What I noticed was that a lot of those blog posts I started and then abandoned were really fucking angry. I am so tired of having to DEBATE the relative harm of different forms of sexual violence in a culture that is built on and shaped to protect male sexual entitlement, hello. Every piece of it, that is, every instance of sexual violence feeds the system, and tangles with every other instance. Every Aziz Ansari who we dismiss as not that bad and just needs to learn and didn’t know he was doing the wrong thing is laying the groundwork for a Harvey W., and is communicating to every woman everywhere what she can expect, or what she has to defend or armor up against, if she wants to have sex with men or masculine people.

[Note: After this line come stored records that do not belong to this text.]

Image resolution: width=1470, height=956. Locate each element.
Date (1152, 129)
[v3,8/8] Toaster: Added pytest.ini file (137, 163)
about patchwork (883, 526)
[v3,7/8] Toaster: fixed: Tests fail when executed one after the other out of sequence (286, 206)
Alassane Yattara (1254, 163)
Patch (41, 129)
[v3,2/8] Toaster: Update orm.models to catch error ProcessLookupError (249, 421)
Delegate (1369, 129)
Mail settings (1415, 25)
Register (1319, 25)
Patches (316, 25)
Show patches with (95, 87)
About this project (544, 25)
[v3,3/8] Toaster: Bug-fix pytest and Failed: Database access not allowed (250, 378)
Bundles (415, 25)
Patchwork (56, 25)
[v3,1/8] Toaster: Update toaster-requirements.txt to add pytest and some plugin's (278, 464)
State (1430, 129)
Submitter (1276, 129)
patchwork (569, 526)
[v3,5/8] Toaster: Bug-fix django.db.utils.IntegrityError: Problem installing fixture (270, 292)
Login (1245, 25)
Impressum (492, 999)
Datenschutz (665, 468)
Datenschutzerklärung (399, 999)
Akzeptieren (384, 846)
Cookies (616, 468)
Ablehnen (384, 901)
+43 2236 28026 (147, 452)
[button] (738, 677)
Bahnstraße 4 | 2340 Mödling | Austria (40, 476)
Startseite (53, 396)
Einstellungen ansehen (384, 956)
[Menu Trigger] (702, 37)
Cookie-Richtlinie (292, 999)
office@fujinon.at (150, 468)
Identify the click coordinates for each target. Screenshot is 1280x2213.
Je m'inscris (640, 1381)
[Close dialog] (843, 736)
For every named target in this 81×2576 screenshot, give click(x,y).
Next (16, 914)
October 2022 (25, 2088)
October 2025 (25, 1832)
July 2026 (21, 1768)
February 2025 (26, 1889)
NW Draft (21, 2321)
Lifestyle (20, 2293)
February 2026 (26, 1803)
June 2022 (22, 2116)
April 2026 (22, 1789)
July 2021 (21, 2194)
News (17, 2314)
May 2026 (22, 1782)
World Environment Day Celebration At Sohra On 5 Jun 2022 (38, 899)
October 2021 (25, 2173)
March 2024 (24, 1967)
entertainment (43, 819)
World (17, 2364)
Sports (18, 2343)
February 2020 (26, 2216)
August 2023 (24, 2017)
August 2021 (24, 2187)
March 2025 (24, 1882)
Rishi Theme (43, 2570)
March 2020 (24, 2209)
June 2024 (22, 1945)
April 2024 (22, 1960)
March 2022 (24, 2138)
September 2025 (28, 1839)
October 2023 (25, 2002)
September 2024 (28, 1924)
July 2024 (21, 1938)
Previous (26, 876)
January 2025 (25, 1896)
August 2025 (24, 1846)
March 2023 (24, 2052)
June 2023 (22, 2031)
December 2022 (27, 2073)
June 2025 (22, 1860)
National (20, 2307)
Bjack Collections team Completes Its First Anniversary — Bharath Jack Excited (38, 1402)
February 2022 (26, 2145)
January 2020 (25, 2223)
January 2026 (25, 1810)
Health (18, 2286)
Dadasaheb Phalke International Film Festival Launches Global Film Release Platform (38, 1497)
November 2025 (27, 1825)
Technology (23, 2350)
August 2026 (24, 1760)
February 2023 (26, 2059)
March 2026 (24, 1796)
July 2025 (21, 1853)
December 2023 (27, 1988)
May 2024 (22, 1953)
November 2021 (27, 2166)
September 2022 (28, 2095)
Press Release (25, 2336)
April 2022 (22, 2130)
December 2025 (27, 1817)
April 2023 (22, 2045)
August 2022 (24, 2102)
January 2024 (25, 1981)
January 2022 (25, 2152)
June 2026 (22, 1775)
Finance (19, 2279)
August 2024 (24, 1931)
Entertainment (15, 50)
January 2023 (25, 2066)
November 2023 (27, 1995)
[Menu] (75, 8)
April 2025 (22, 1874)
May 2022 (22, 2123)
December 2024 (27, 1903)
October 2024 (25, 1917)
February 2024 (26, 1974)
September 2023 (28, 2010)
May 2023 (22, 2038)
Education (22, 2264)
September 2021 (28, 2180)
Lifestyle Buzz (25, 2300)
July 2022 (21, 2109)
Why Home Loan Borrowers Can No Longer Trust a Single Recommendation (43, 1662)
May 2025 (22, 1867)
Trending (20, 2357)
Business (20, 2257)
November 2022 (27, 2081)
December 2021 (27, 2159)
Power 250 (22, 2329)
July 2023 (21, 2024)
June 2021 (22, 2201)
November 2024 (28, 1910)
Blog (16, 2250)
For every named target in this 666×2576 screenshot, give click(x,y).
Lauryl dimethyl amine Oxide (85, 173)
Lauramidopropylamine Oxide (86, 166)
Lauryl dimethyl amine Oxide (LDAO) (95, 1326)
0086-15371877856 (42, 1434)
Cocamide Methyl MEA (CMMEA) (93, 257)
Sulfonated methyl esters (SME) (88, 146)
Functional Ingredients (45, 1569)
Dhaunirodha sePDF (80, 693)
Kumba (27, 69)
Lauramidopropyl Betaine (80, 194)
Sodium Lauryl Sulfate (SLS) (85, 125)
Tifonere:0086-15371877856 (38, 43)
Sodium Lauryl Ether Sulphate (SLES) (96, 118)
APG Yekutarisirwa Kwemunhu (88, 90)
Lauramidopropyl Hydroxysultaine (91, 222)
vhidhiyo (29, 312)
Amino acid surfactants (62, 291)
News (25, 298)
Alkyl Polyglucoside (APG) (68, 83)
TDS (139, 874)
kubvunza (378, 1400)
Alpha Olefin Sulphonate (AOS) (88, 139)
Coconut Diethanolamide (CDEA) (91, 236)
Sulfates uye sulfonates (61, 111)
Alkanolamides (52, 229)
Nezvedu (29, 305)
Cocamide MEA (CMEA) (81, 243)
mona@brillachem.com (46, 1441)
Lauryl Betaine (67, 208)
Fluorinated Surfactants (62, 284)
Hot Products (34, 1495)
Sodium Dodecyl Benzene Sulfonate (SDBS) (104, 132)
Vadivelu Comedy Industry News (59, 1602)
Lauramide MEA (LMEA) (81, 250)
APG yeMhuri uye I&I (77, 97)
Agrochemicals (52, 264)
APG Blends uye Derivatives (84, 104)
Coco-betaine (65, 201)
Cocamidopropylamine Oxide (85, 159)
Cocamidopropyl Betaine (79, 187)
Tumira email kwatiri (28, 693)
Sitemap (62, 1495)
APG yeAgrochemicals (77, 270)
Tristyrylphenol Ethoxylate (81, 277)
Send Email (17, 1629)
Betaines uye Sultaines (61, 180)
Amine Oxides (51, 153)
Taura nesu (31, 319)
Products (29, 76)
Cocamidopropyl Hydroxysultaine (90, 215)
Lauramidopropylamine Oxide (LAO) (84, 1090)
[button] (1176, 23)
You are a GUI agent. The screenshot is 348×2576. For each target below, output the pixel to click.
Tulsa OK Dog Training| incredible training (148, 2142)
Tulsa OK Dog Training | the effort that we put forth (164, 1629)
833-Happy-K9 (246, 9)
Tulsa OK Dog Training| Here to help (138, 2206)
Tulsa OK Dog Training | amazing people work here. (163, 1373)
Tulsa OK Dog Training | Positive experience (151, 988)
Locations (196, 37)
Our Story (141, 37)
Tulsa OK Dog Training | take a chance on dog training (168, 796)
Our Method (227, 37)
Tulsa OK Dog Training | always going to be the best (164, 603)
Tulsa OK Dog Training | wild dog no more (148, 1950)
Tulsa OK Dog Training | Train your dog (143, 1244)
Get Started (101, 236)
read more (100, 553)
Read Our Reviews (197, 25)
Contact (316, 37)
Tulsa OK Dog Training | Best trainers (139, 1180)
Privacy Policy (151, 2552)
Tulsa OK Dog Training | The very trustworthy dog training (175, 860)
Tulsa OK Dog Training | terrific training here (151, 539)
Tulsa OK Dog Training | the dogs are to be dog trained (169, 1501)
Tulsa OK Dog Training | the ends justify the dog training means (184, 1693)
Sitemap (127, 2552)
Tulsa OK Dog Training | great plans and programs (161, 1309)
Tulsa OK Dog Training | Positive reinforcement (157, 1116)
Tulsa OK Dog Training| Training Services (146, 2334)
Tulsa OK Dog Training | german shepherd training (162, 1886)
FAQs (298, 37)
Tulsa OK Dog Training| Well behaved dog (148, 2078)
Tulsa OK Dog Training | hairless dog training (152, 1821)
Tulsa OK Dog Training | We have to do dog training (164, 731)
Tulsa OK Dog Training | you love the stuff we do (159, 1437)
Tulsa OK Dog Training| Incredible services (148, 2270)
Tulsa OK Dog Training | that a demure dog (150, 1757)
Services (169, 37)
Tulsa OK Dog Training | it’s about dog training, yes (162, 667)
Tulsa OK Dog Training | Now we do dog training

If we repeat it enough, will you hear us? It doesn’t seem likely, but we keep saying it, just not for you — but for us. For those among us who need to know that we are not crazy for being outraged or triggered every time we turn on the news; that there’s nothing wrong with us for expecting our sexual partners to treat us like human beings who deserve respect and even adoration; that there’s nothing wrong with us for having expected those who were tasked with the job of raising and protecting us to do just that and only that; and that there’s nothing wrong with us for wanting a break from the litany of abuse stories sometimes — it doesn’t make us bad survivors, or unsupportive.

Sometimes you have to leave the room, quit trying to talk to people who will insist on misunderstanding you so that they can exhaust you into submission and silence. Sometimes you have to shift into another part of the house, with people who are interested in a different kind of conversation.

Be easy with yourselves out there, ok? Write hard, write whatever the fuck you want to, as angry as you want to write it, and then take yourself out for some ice cream or popcorn or even a non-food-related treat (which I just can’t seem to be able to imagine at the moment). I am grateful for each of you out there, and stand with you in the moments when you can’t speak, when you choose not to,  and in the moments when you do. Thank you for your words today.